SÍRIO-LIBANÊS E SANTA PAULA FIRMAM PARCERIA EM ONCOLOGIA

Os dois hospitais assinaram um acordo de parceria para o novo Centro Oncológico do Santa Paula, seguindo o modelo de coopetição (colaboração entre empresas concorrentes) já presente em outros setores da economia. O novo centro, de quatro mil metros quadrados, será inaugurado no final deste ano e o acordo prevê padronização de protocolos, transferências de know how e compartilhamento de equipes. O contrato firmado pelas duas instituições tem validade de 10 anos e prevê que o Sírio forme, forneça e treine os profissionais de oncologia, determine protocolos e faça a supervisão de qualidade das áreas relacionados ao atendimento de pacientes oncológicos. Outro compromisso previsto pela parceria é a não contratação dos profissionais por parte do Santa Paula e, em contrapartida, o Sírio manterá equipes de alto padrão no centro oncológico. Os resultados já começaram a ser percebidos no hospital Santa Paula, onde as consultas aumentaram em 22% e as sessões de quimioterapia, em 50%.

Fonte: Saúde Business Web


PLANO DE SAÚDE TERÁ QUE JUSTIFICAR NEGATIVA POR ESCRITO

Nesta quinta-feira, 27 de setembro, a ANS está abrindo consulta pública sobre uma nova norma que propõe um prazo de 48 horas para que os planos de saúde justifiquem por escrito a negativa de fornecimento de qualquer serviço, seja um tratamento, consulta, exame ou cirurgia. A justificativa deverá ser detalhada, apontando a cláusula contratual em que se baseia a negativa e, se o cliente solicitar, deverá seguir por carta ou e-mail. A norma define também que, em casos de urgência e emergência, a justificativa terá que ser fornecida imediatamente. A medida entrará em vigor a partir de janeiro de 2013 e as operadoras que se negarem a prestar a informação pagarão multa de R$ 30 mil. A sociedade civil terá 30 dias para apresentar críticas e sugestões, através do site da ANS que, após a consulta, avaliará os comentários e redigirá o texto final da resolução.

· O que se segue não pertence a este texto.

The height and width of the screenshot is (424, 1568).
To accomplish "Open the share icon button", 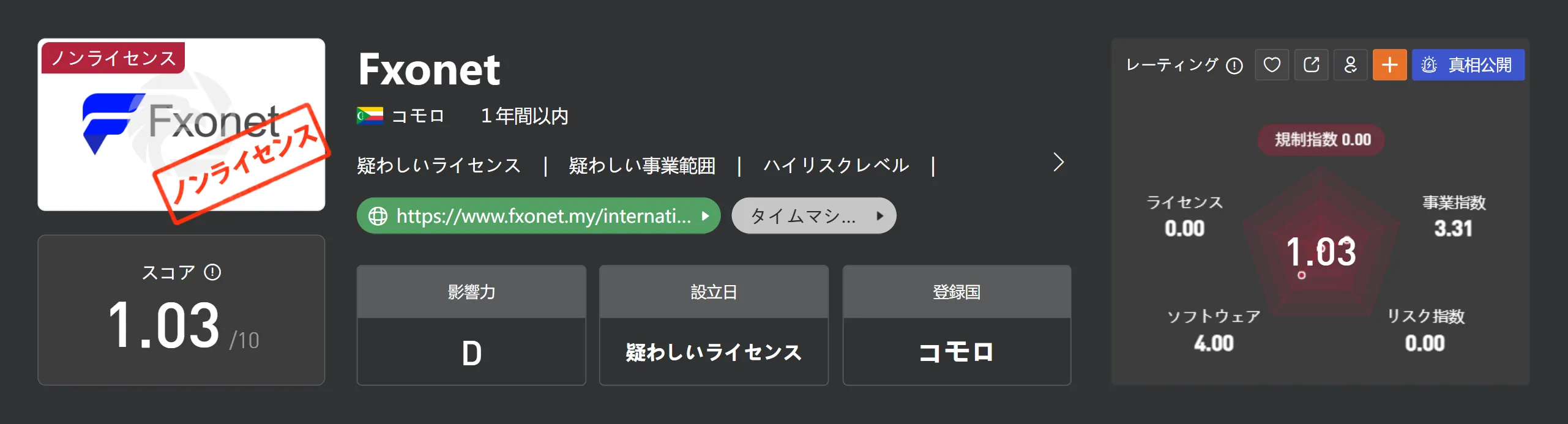I will 1311,65.
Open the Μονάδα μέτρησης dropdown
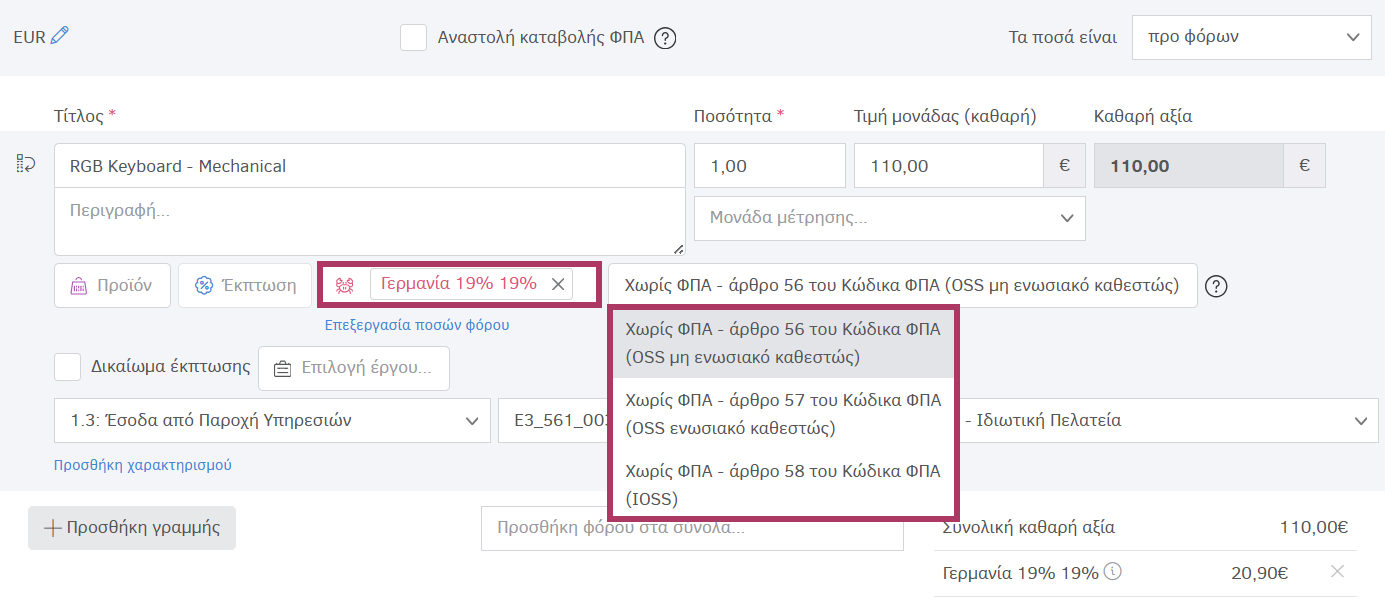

Fonte: Agência Estado e Portal G1


SAMARITANO LANÇA PROGRAMA INÉDITO NO PAÍS

O Hospital Samaritano de São Paulo fechou uma parceria com a Companhia Athlética para o lançamento do programa Médico Ativo. O objetivo é combater o sedentarismo através de um sistema diferenciado para a prática de atividade física. A proposta prevê a atuação conjunta de médicos e educadores físicos não só para prescrever exercícios, mas também para mudar os hábitos dos pacientes, com um programa individualizado e com acompanhamento nutricional. Segundo o superintendente corporativo do hospital, Luiz De Luca, é a primeira vez no Brasil que um Hospital acreditado internacionalmente por sua qualidade estabelece uma parceria formal com uma rede de academias que é a primeira fora dos EUA a possuir certificação internacional pela Medical Fitness Association (MFA). A iniciativa vem de encontro ao resultado de uma pesquisa realizada pelo American College of Sports Medicine, que apontou que aproximadamente dois terços dos pacientes ficariam mais interessados em se exercitar se fossem orientados por seus médicos.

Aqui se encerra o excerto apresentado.